Dollar and Dow Seek Clear Trends After Fed Volatility Wash

Chart Created on Tradingview Platform

One of the most consistent features of a market dealing with major event risk is the lead up to the release. The aftermath can be bullish or bearish, market moving or note depending on the outcome relative to expectations. That said, the potential of such an event with the unknown course will naturally curb active and often find market participants balancing risk exposure. Naturally, pre-Fed market conditions registered a pullback on risk assets only to see that slump offset by Asia trade – in other words, a ‘relief rally’. A true commitment to trend insinuates intent founded in a previously unpriced perspective. If global indices (Japan’s Nikkei 225, UK’s FTSE 100, German DAX 30, etc) and other speculatively sensitive assets don’t carry forward the Dow’s enthusiasm, the falter on follow through will likely register quickly.

Chart S&P 500 Overlaid with Aggregate of Fed, ECB, BOE, BOJ, PBOC Balance Sheets (Daily)
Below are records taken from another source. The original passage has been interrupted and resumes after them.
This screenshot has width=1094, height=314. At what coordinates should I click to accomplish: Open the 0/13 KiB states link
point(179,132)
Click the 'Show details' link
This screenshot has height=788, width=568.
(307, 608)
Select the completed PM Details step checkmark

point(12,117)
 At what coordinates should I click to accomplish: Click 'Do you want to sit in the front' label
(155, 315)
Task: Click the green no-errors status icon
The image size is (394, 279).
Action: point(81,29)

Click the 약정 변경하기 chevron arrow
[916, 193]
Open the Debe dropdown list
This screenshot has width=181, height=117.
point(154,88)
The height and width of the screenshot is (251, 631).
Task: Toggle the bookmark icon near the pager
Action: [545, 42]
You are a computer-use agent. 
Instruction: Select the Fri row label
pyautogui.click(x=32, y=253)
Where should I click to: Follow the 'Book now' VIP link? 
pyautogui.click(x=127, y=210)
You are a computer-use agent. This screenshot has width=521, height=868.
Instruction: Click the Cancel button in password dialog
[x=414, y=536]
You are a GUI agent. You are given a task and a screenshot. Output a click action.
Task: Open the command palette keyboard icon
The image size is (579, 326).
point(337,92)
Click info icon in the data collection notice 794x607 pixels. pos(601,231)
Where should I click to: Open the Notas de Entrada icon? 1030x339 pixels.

Dollar and Dow Seek Clear Trends After Fed Volatility Wash

Chart Created by John Kicklighter with Data from Federal Reserve Economic Database and Bloomberg

The Lasting Fed Impact and What Comes After?

While I believe the market’s immediate response to the Fed decision was a knee-jerk reaction that has more to do with the build up the hours before the announcement than actual interpretation of what is ahead, monetary policy is still important. Looking over my scenario table heading into the March FOMC decision, the group managed to toe the line almost perfectly. That said, there is little doubt in my mind that the policy authority recognizes that it cannot promise to maintain such extreme support structures forever. The challenge is how to acclimate a market that has been fed such extreme speculative incentive for years that normalization is inevitable?

Looking back over the past decade, there are a few examples of exactly how this very conundrum was addressed. Previously, the suggestion of change (pulling back on accommodation) was hinted at in low impact speeches from either the Chairman or other members. If the market absorbed the news without panic, more rhetoric to the same effect would follow. The question is when to start this acclimatizing. Wait too long and markets may decide central banks are losing control despite maintaining full support, and then markets could really come off the rails when fear starts to dawn that these safe guards no longer work.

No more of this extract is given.